*** Extract provided ***

Published January 13, 2015
A brother of one of Iraq's two vice presidents was gunned down Sunday on his way to work in Baghdad (search), while a top Trade Ministry official was wounded and two of his bodyguards were killed in a separate attack.
U.S. troops backed by helicopters and a jet attacked insurgents planning a nighttime ambush near an American base north of Baghdad, killing six militants and wounding and capturing five, the U.S. command said Sunday.
The surge in violence came as Iraqi political blocs unveiled lists of candidates for Dec. 15 parliamentary elections, which the United States and its coalition partners hope will restore enough stability so they can begin bringing troops home next year. The election commission said it got candidate lists from 21 coalitions and 207 other political parties or individuals.
The U.S. operation against the insurgents was Saturday night near Taji, a U.S. air base 12 miles north of Baghdad. Troops saw the militants moving along a canal toward a commonly used ambush site, the military said in a statement.
The militants fired on Apache attack helicopters that were conducting reconnaissance. The helicopters fired back, and the insurgents retreated. When they tried to regroup, an Air Force F-15E jet dropped a 500-pound bomb on them, the military said. Six insurgents were killed and five were wounded and captured, the statement said.
A U.S. jet also dropped a bomb north of Ramadi, 70 miles west of Baghdad, Saturday night killing three insurgents who were planting a roadside bomb, the military said.
Insurgents killed at least nine Iraqis in scattered attacks Sunday, one day after a bomb killed 30 people in a Shiite farming village northeast of the capital.
One of those killed Sunday was a brother to Iraq's Shiite vice president, officials said. Ghalib Abdul-Mahdi, brother of Vice President Adil Abdul-Mahdi (search), was shot to death along with his driver while going to work at the office of Prime Minister Ibrahim al-Jaafari (search), aides said. Adil Abdul-Mahdi is a Shiite, while Vice President Ghazi al-Yawer is a Sunni.
An Internet statement posted on an extreme Islamist Web site claimed that Al Qaeda (search) in Iraq had killed Ghalib Abdul-Mahdi. The statement's authenticity could not be verified.
In another part of Baghdad, four gunmen ambushed a convoy carrying Qais Dawood Hasan, an undersecretary at the Trade Ministry, after it left his office in the upscale Mansour neighborhood, police said. Hasan and six other people were wounded, while two of his guards were killed, said police 1st Lt. Thair Mahmoud and Dr. Mohanad Jawad at Yarmouk Hospital.
Also Sunday, a roadside bomb destroyed one of several oil tanker trucks driving on a main road in south Baghdad, sending a fire ball up over the area and killing the two men inside, police Capt. Ibrahim Abdul-Ridha said. Four civilian passers-by were wounded.
A roadside bomb killed a farmer on his tractor and seriously wounded two other civilians in Samarra, 60 miles north of Baghdad, police Capt. Laith Mohammed said, while another drive-by shooting in the capital killed two construction workers and wounded three.
Officials also evacuated a primary school in western Baghdad on Sunday, a school day in Iraq, to defuse a bomb that was discovered by guards there, police Capt. Talib Thamir said.

*** End of Extract provided ***
*** Data section ***

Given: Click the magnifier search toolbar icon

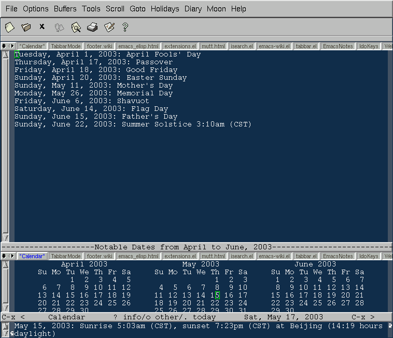Looking at the screenshot, I should (x=76, y=27).
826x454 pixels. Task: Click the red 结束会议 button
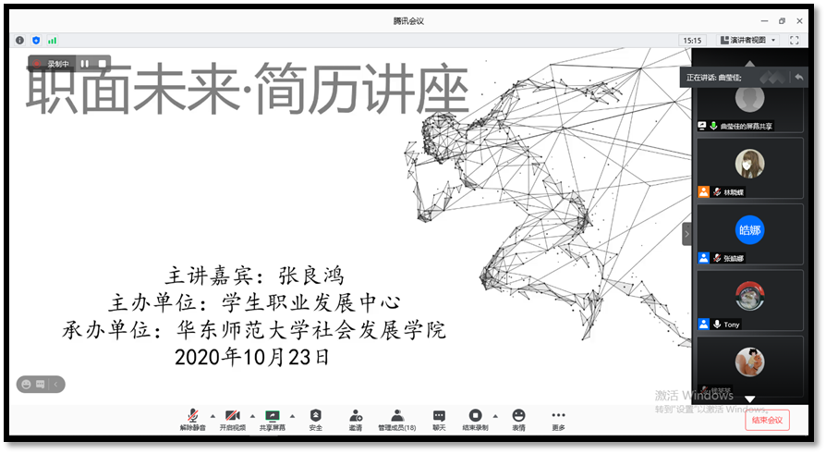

*** End of Data section ***

* Problem set *
(a) Summarize the article on violence in Iraq in two sentences.
(b) From the article on violence in Iraq, reproduce the stretch from "In another part" through "passers-by were wounded.".

* Per-task outputs *
(a) A brother of Iraq's Shiite vice president was shot dead on his way to work in Baghdad, and a Trade Ministry undersecretary was wounded in a separate ambush that killed two of his guards, as insurgents killed at least nine Iraqis in scattered attacks on Sunday. U.S. troops backed by helicopters and a jet killed six militants near Taji and wounded and captured five, while Iraqi political blocs unveiled candidate lists for the Dec. 15 parliamentary elections.

(b)
In another part of Baghdad, four gunmen ambushed a convoy carrying Qais Dawood Hasan, an undersecretary at the Trade Ministry, after it left his office in the upscale Mansour neighborhood, police said. Hasan and six other people were wounded, while two of his guards were killed, said police 1st Lt. Thair Mahmoud and Dr. Mohanad Jawad at Yarmouk Hospital.
Also Sunday, a roadside bomb destroyed one of several oil tanker trucks driving on a main road in south Baghdad, sending a fire ball up over the area and killing the two men inside, police Capt. Ibrahim Abdul-Ridha said. Four civilian passers-by were wounded.